Download the full presentation paper

Second session: Interactive Workshop

After the presentations of the individual models, which were for the most part geared towards a specific domain, application, or user group, the full workshop audience gathered to create the first draft of a linking ontology. Such an ontology is not intended to carry all knowledge contained in the individual models, but to convey the elements in the models that are equivalent in meaning.

Jeroen Hoppenbrouwers acted as workshop host to coin the first topical sentence, where he on purpose challenged the audience by bringing up a concept that was not apparent in most of the presented models: 'human being' aka 'Person'. Immediately a lively discussion started which quickly led to strings of concepts (in the DOGMA method for semantical modeling, these are called 'lexons') appearing on the large projection screen. Aggelos Liapis, also from VUB STARLab, documented the discussion live and for all to see; the result of this is the image below (click to enlarge).

Fairly quickly the 'Person' concept was pushed to the side, as the audience focused squarely on 'Competency' as the main topic of interest. It took a while before several members of the audience discovered that even such as basic concept had significantly different semantics in the minds of different people. In the end, agreement was reached that a 'Competency' is an artificially made-up conception of somebody's ability to perform a certain task. A 'Competency' therefore is not the actual ability, even if in some cases this actual ability also is named 'Competency'. Some more of these 'proxied' concepts were discovered during the session.

Concern was voiced that such a relatively abstract discussion and resulting model was too far from 'work floor reality' to be of use in industry. The point of the model was not to replace any other model, but to show where the existing models touch, and this is something that is not directly useful in for example job application systems. However, when making such existing (even legacy) systems interoperable, it is absolutely essential that the developers and users of these systems are sure of truly shared concepts between their own system and its peer systems. A discussion of the type performed in Maastricht proved to quickly reveal essential differences between a common concept such as 'Competency', potentially saving costly mistakes had an attempt been made to link up two differently conceived systems this way.

After an hour of hands-on (re)modeling and discussion, several issues were raised that need attention, both in research and for the next workshops:

  • It probably is more efficient to limit the discussion to (and invite people based on) only two peer models/applications/domains at the same time. This could avoid 'hot spots' in the audience while others are relatively quiet.
  • Before starting the workshop discussion, a clear set of discussion rules should be made available, explained, and afterwards enforced.
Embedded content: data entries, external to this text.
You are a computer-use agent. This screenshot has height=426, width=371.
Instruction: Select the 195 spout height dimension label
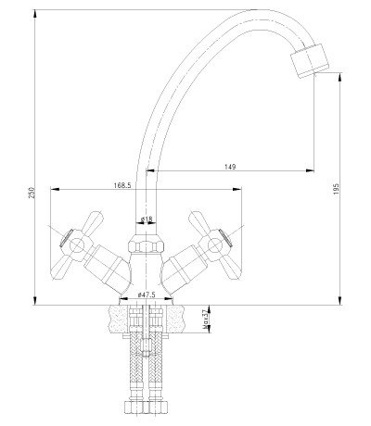(337, 189)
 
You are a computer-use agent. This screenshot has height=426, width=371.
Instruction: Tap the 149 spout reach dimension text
(230, 167)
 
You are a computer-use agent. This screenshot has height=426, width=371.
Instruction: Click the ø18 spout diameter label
(147, 219)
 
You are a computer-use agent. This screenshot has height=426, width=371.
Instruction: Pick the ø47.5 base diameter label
(147, 294)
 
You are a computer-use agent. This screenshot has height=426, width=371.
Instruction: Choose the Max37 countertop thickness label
(204, 320)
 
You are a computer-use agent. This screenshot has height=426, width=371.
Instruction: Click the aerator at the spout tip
(309, 60)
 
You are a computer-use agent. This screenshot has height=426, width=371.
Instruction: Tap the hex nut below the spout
(146, 244)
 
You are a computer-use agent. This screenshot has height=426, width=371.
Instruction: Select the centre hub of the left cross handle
(76, 246)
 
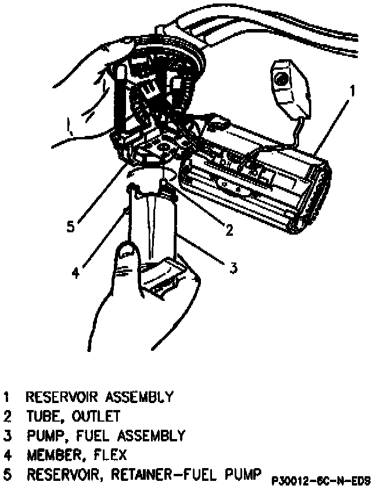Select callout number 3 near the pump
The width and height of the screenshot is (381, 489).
pos(233,267)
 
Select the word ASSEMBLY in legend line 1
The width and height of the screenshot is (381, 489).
pos(139,397)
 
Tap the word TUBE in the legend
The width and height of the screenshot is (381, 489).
pos(39,416)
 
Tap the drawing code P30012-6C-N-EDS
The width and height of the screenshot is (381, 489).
pos(321,481)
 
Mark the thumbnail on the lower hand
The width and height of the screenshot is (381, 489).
pos(125,253)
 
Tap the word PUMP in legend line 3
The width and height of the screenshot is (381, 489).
pos(46,436)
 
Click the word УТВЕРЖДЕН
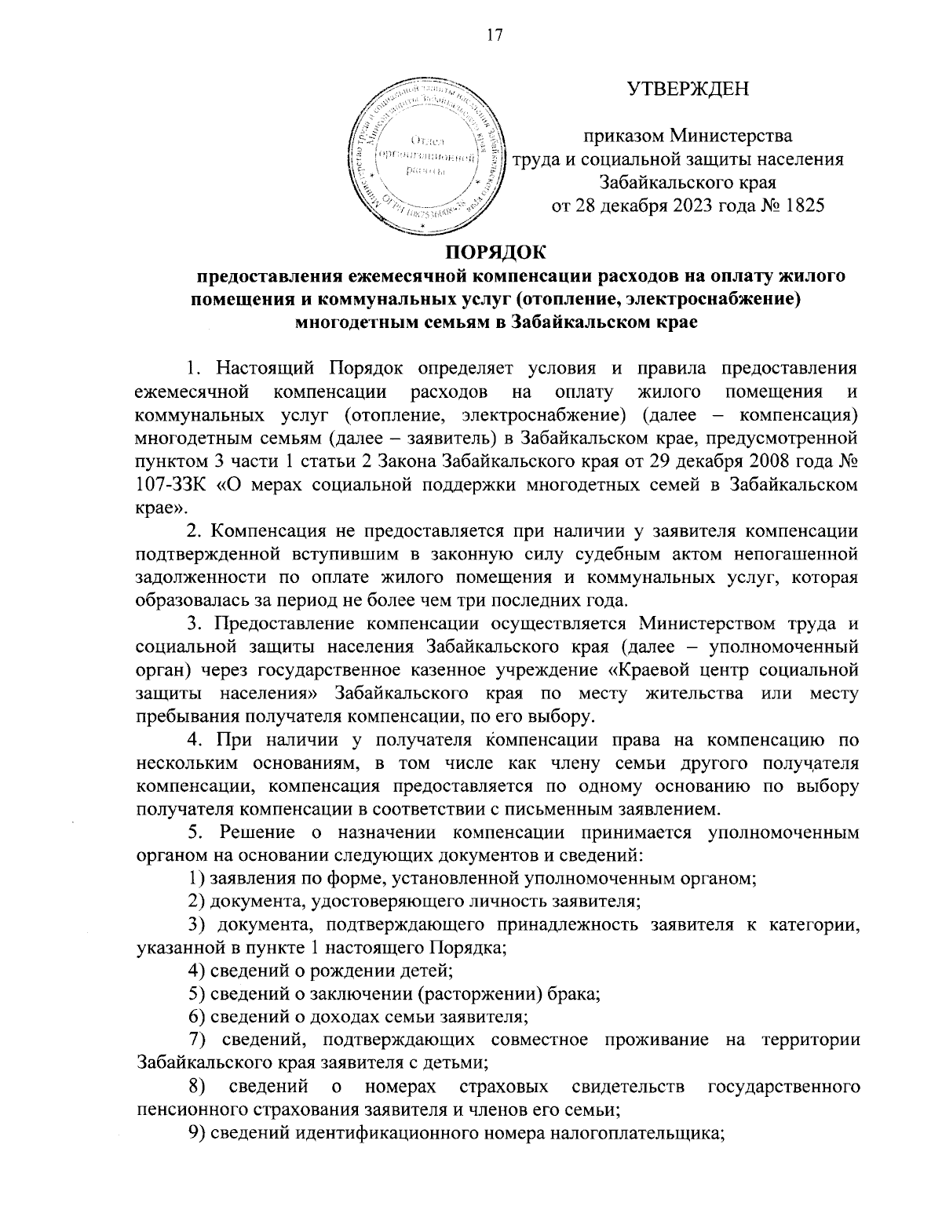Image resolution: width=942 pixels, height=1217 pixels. point(688,89)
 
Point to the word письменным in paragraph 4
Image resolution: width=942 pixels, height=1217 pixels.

Although some rules were introduced and used during the Maastricht discussion, the group dynamics sometimes moved out of focus.
  • The documentation tool (a standard mind map) probably can be better tuned to the particularities of such a group process.

In the end, the workshop audience agreed that insight into the problem had been gained and many of the attendees favoured sessions such as these in the future (even outside the OOA context) to gather semantical differences between established communities of interest. The importance of making these semantical differences apparent was unanimously ranked as 'extremely high'.

Wrap-up

A very brief statement of the results presented above was given at a shared wrap-up session about HR-XML in general. People were enthusiastic about the general approach and even the result obtained during the workshop, no matter its relatively small scale. The process of getting to agree on what commonly used concepts actually meant in the various competency-related models was considered helpful, practical though not yet fully mature, and certainly an approach worth further development.